Love, Victor (2020-today)
“Similarly, this is a shitty teenage drama, but it’s nice to have a shitty teenage drama that’s queer! Everything about Victor’s character is supposed to be something I relate to – queer, POC, immigrant family – but he’s painted with so wide lines and is also very hateful.There is an episode where he realizes he is the drama and it’s a great moment for the viewer because you like, yeah, you’re the bad guy! But the good thing is that there are many different kinds of gay characters. Lake first dates a boy, but then realizes that she may be bisexual, and the way she reveals it is so vulnerable – she goes from being the one who has all the answers to the one who questions things. Benji is the boyfriend who has a drinking problem; he’s the cold, soft, confident gay guy. The fool is Nick. Then there are the more femininely prominent gay characters. The diversity is great. “

The fire die (2022)
“I love that there are leading men who are gay and Asian, like Joel Kim Booster and Bowen Yang. I’m so glad young people have more voices out there; it’s beautiful. They’re both really funny and smart, and it’s cool to live in a world with them. ”
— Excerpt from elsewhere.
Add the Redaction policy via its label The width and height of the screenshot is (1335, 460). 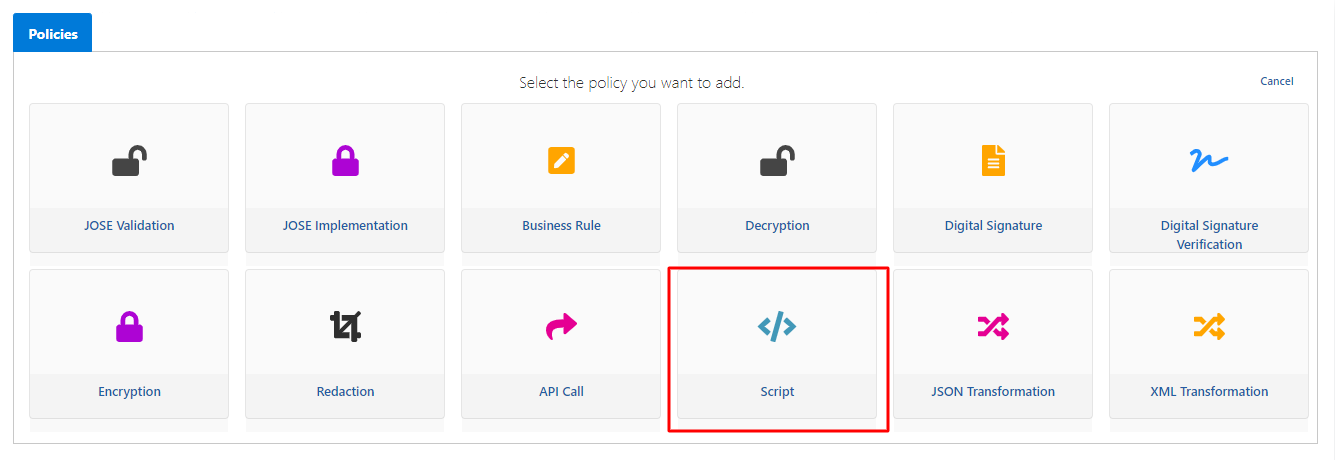346,392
After an hour, Eric and I ended our call when an hour beeped a pasta recipe he was working on (of course!). Queer representation is a boon for the LBGTQ community and also for everyone everywhere. I’m so happy my little boys growing up watching these movies and series. “If I were to tell my 12-year-old self that in a few years you’ll see queer characters in blockbusters and dance down the street and listen to gay pop stars, I would not have believed myself,” Eric said … ” “You don’t want to see a guy in Brokeback Mountain being punched in the face with a tire because he was too gay. It’s nice to see queer people being themselves and being happy.”

Erik Kim is the author of Korean American: Food that tastes like home and one New York Times staff writer. He has also written Cup of Jo posts about first date meals,, save a dogand cooking with his mother. You can find him Instagram.

PS Coming out to workand “The Little Gay House” in Portland, Oregon.